Our stint at the IFDI

During the development of the prototype, we had also applied to the Innovate for Digital India (IFDI) Challenge, albeit at the spurt of a moment.

We entered TJay – the now christened epilepsy-detecting device after my son Tejas, a wearable in the shape of a glove in the competition.

It occurred to us that our solution might help close the treatment gap to some extent and bring a bit of happiness to at least some of the 1 crore people, if not all, afflicted by epilepsy.

From among the top 50 to 20 to 10

As part of the Innovate for Digital India Challenge we were invited to IIM, Ahmedabad for a 3-day program to interact with the jury and pitch our innovation. It was an amazing experience – the sessions conducted by experts, the overwhelming ideas, and the enthusiasm of the participants.

After a few days of the Ahmedabad jaunt, we got to know that we were selected to the top 20!

The Accelerator phase was anchored by CIIE & IIM, Ahmedabad where we had to attend sessions conducted by the School of Entrepreneurship -Berkey-Haas, create prototypes with the recently released Intel Edison, work on our business plan, and above all validate our prototypes and business ideas from actual customers and users of our product.

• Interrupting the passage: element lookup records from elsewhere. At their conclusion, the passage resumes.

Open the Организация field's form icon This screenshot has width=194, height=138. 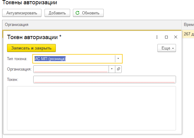(x=118, y=69)
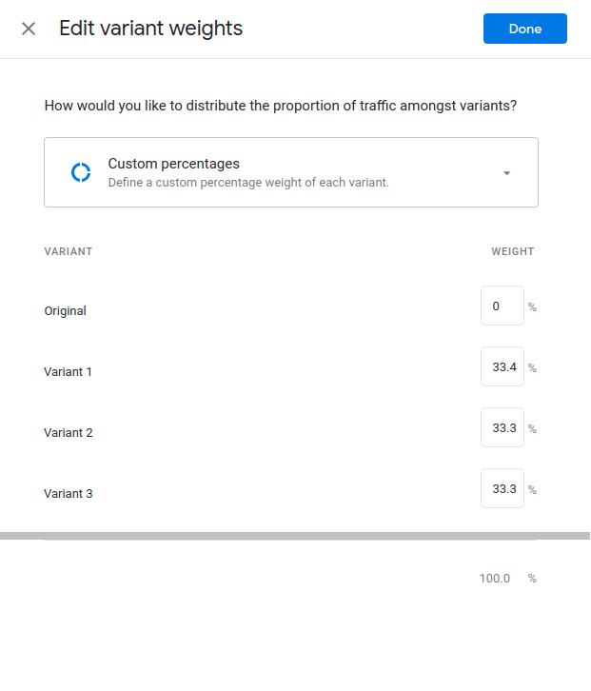591x691 pixels.
Task: Click the Original variant row label
Action: click(65, 311)
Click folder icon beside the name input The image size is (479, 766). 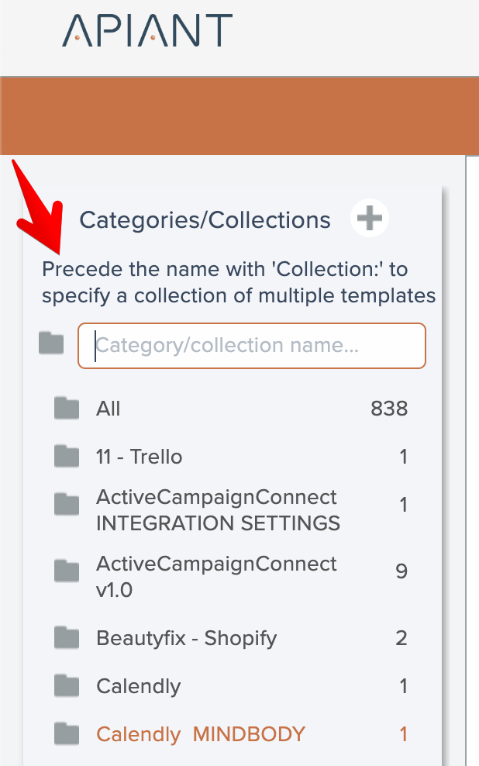click(x=51, y=342)
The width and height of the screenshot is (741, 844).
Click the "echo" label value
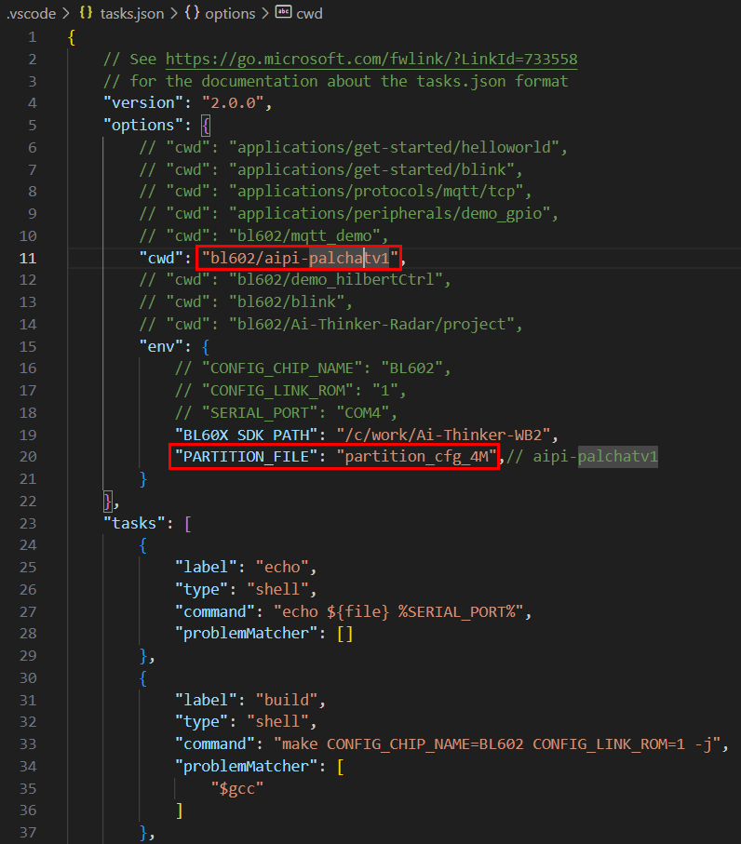[x=282, y=568]
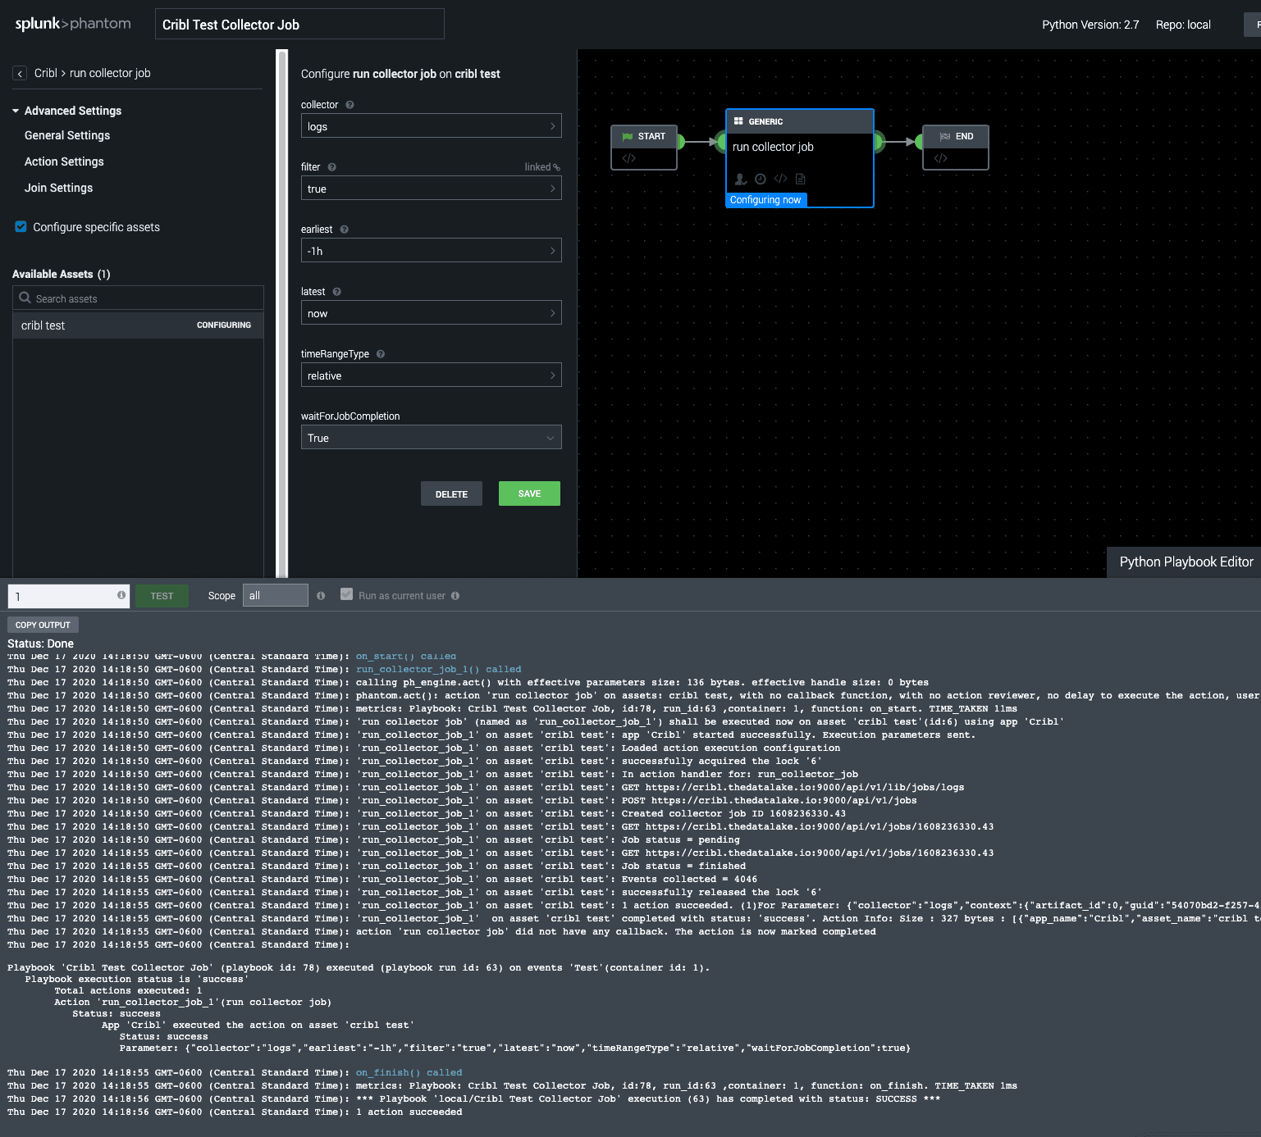Viewport: 1261px width, 1137px height.
Task: Click the approver person icon on action block
Action: pos(740,179)
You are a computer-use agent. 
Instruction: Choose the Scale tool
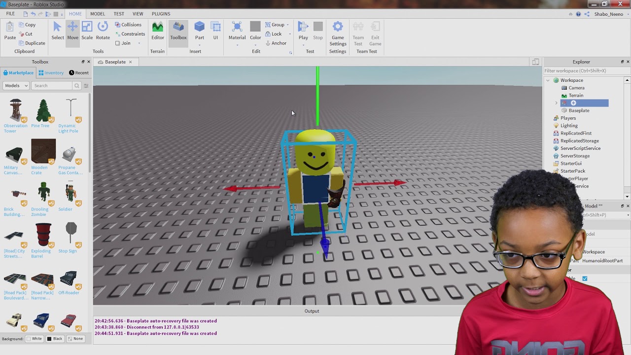pos(87,31)
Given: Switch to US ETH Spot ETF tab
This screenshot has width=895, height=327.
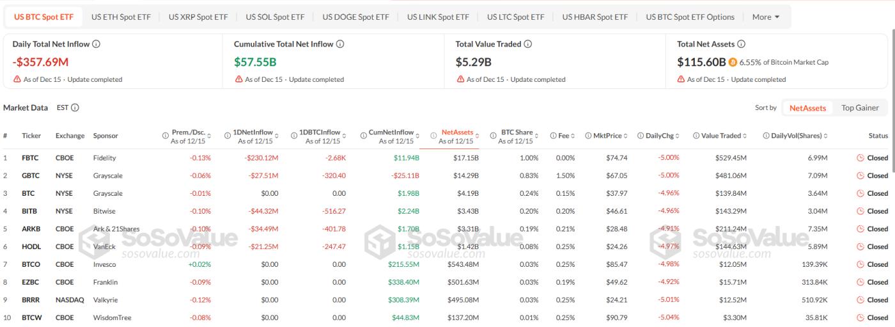Looking at the screenshot, I should point(121,17).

The mentorship and the training from Intel, TCS, CIIE and Berkely were invaluable. They gave us the confidence to chart out a practical path for our product. Each one of these teams and organizations went out of their way to make us proper entrepreneurs and sustainable businesses.

Under the guidance of experts on Intel® architecture, we used the Intel® XDK development tool and incorporated the Intel® Edison board, which has Bluetooth Lite, GSM and Wi-Fi capabilities, into TJay.

After the excitement of being in the top 20, we were recently selected among the top 10 teams in the IFDI program. We were invited to Delhi to be unveiled as the Top 10 innovators in India. It was a moment of pride for me and every member of the team as we showcased our product to Mr. Greg Pearson, Senior Vice President of Sales and Marketing Group and were then felicitated by Mr. Ravi Shankar Prasad, Minister of Communications & IT, Government of India.

Post the felicitation ceremony, we made our way to Rashtrapati Bhavan to meet the President of India, Shri. Pranab Mukherjee. Needless to say, it was an absolute privilege to meet and present TJay to the President.

In closing

With TJay today, we hope to make the lives of people with epilepsy safer and better. Our goal is also to help doctors provide faster and accurate diagnosis. We also aim to make specialty healthcare accessible to the remotest places in the country and close the treatment gap by at least 40% in the next 5 years from the existing 90%.

As I close, my team and I would like to thank all those who have supported us in our journey. Without this support and encouragement, TJay would have been just a dream. Many thanks from the bottom of our hearts.

Disclaimer: The views expressed in this article are solely of the participants and do not represent the views of Intel, the Department of Science & Technology and CIIE in any form or matter.